New Zealand’s Public Finance Act aims to avoid those kinds of outcomes.

The fiscal architecture is neutral about whether core government spending should be about 27% of GDP, as it was in 2018, or over 33% of GDP, which it is forecast to be in 2024.

The six-percentage point difference in core Crown expenditure, as a proportion of GDP, might not sound like much. But in a $405 billion economy, it amounts to almost $25b in increased core government spending per year across a population of just over 5 million people. Or over $18,000 for a family of four.

Some of that substantial increase in spending has been funded by a higher tax take. Core Crown tax revenue increased from just over 27% of GDP in 2018 to over 29% in 2024. The rest, after accounting for other bits of government spending and revenue, is funded by what is now a substantial structural deficit.

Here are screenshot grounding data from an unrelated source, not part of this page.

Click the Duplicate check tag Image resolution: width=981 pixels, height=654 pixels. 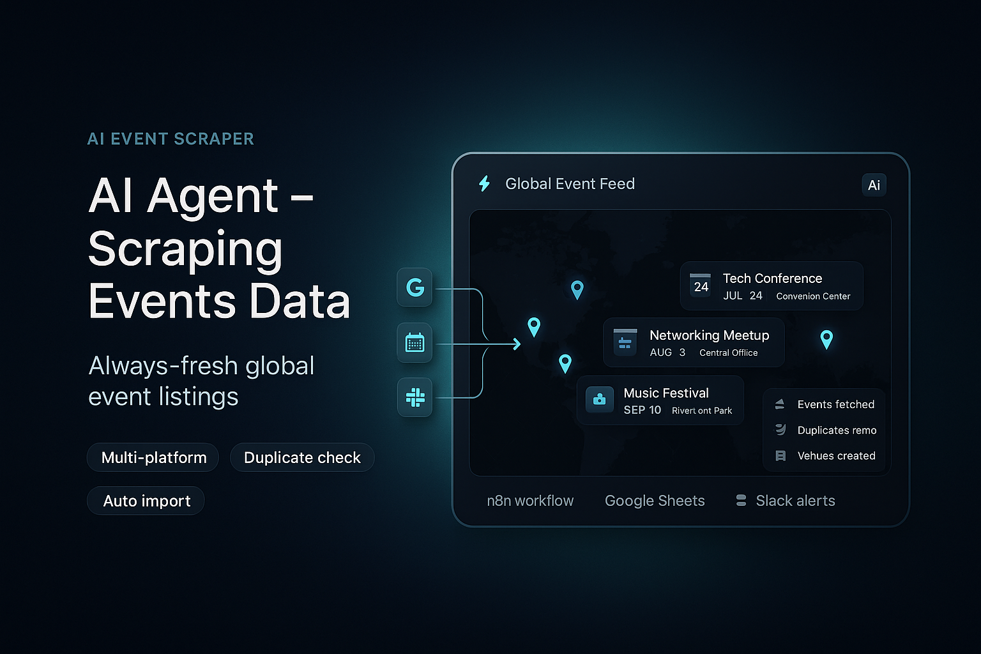(302, 457)
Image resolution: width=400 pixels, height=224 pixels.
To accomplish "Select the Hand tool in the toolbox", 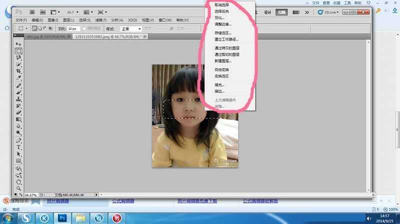I will (x=19, y=182).
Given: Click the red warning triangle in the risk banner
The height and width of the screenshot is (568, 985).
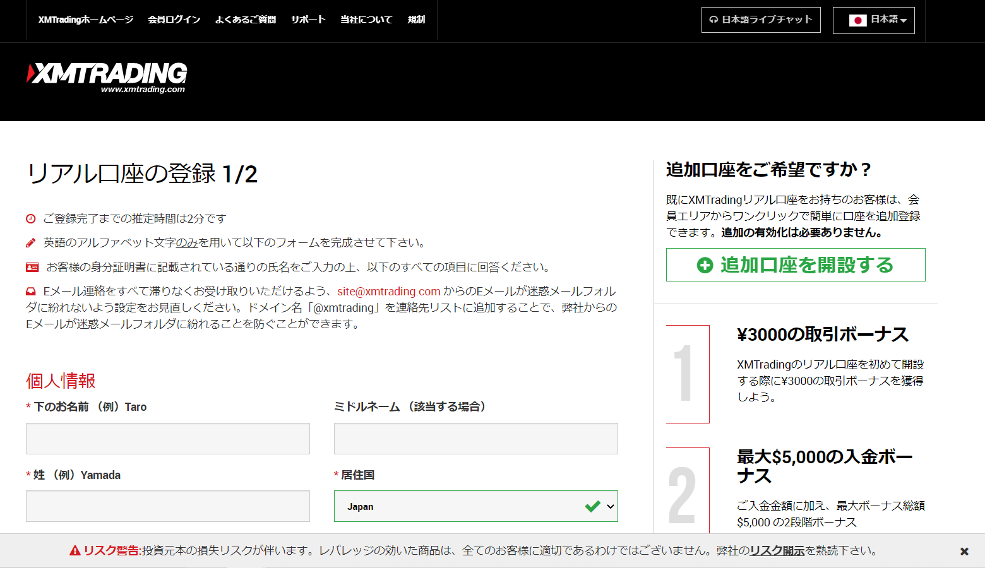Looking at the screenshot, I should click(x=74, y=550).
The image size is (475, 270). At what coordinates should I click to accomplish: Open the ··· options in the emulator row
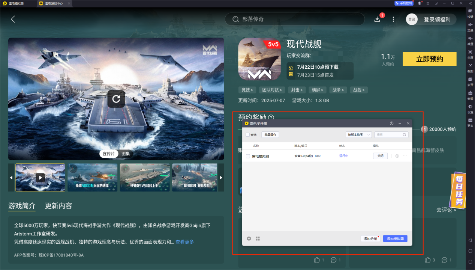point(405,155)
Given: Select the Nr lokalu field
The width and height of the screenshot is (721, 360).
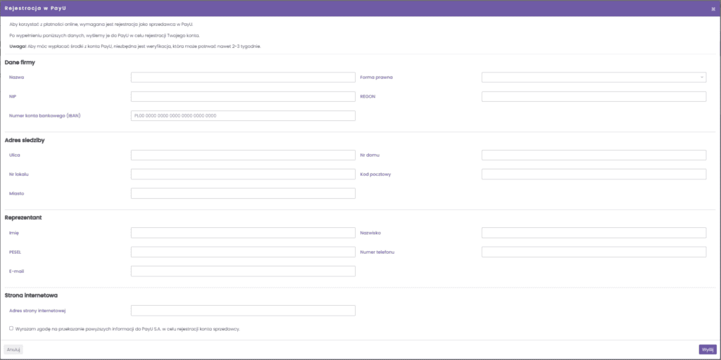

Taking on debt during the depths of lockdown to deal with the crisis was one thing. Now, that crisis has long since passed – but the structural deficit remains. The One Big Task for the coming budget is providing a credible path out.

It is not just a test for the current government. It is also a test of the Public Finance Act.

I'm all for tax cuts. Start by balancing the structural budget. That's the most important tax cut to make. Then see whether there are opportunities to go further. There should be. The government takes in a lot more in tax than it did in 2018, and is spending a lot more than was projected in the 2019 Wellbeing Budget. 

I'd filed the column a few days before having a chat with RNZ's Morning Report on proposed staff reductions in government agencies. I was a bit frustrated about that RNZ rarely informs listeners about whether cutbacks in an agency simply undo the last couple years of hiring, whether they revert staffing levels to levels comparable to pre-Covid, whether they go back to where things were when National left office, or whether they go further than that. If an agency has stayed fairly constant over time, and there haven't been substantial productivity improvements or other shifts, a 40% cut would mean they can't keep doing stuff they've been doing for a long time. But if one has tripled in size recently, and then cuts back by 40%, well, there are options around what things no longer get done.

Checking the last five years' data is really easy at the Public Service Commission's website. Click the link, scroll down to the table, click the tab to open the 'Five Year Trend' view. Done. 

I don't know why Radio New Zealand doesn't check. They were really outraged about proposed 40% staffing reductions at the Ministry for Pacific Peoples. That Ministry had 40 staff in Q2 2018 and 136 by Q2 2023. They reduced a bit at the end of 2023 to 121 staff. If a 40% reduction comes off that figure, they'd still be left with more staff than they had in Q2 2020.